(Collected data)
*-*-*

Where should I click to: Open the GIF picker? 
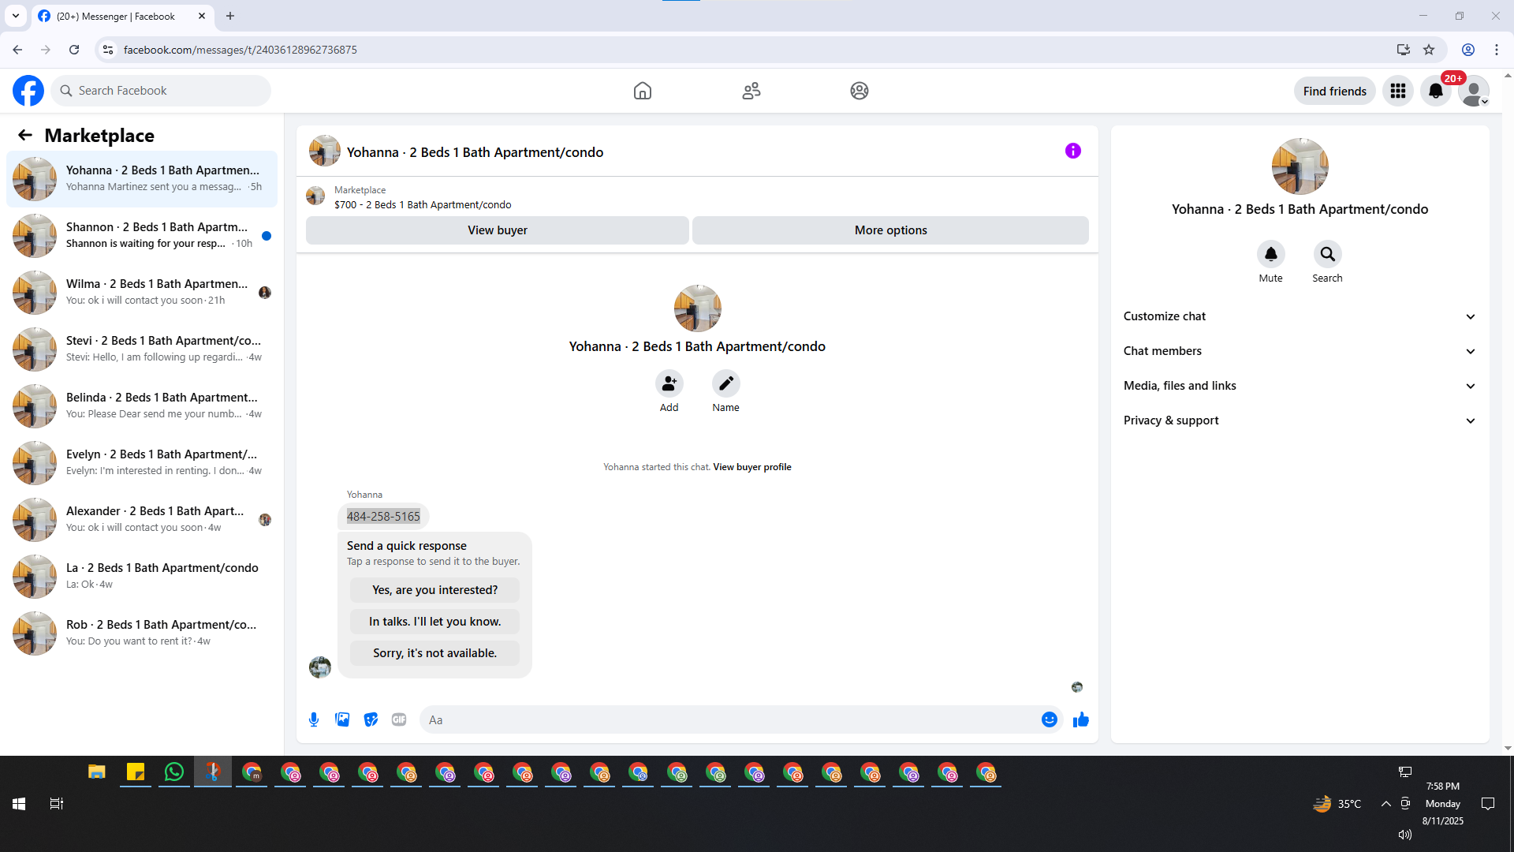[x=399, y=719]
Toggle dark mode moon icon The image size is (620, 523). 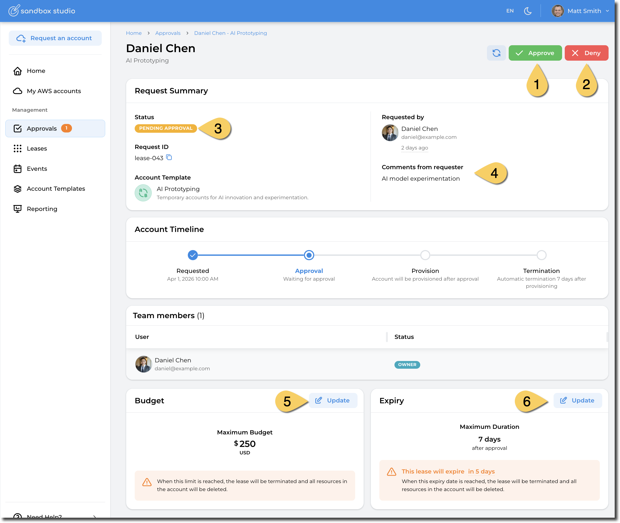tap(528, 11)
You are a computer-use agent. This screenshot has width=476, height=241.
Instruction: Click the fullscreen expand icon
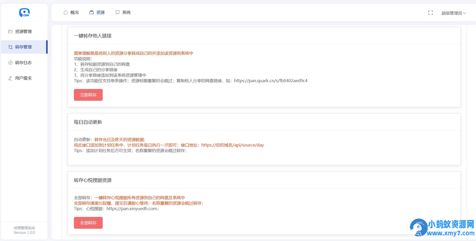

*-*-*

WORK INSTRUCTIONS: Working from the line with "You are a computer-use" down through the last line of the records, give every line again exactly, but no pictures.

ANSWER TO THIS TASK:
You are a computer-use agent. This screenshot has width=476, height=241.
Instruction: Click the fullscreen expand icon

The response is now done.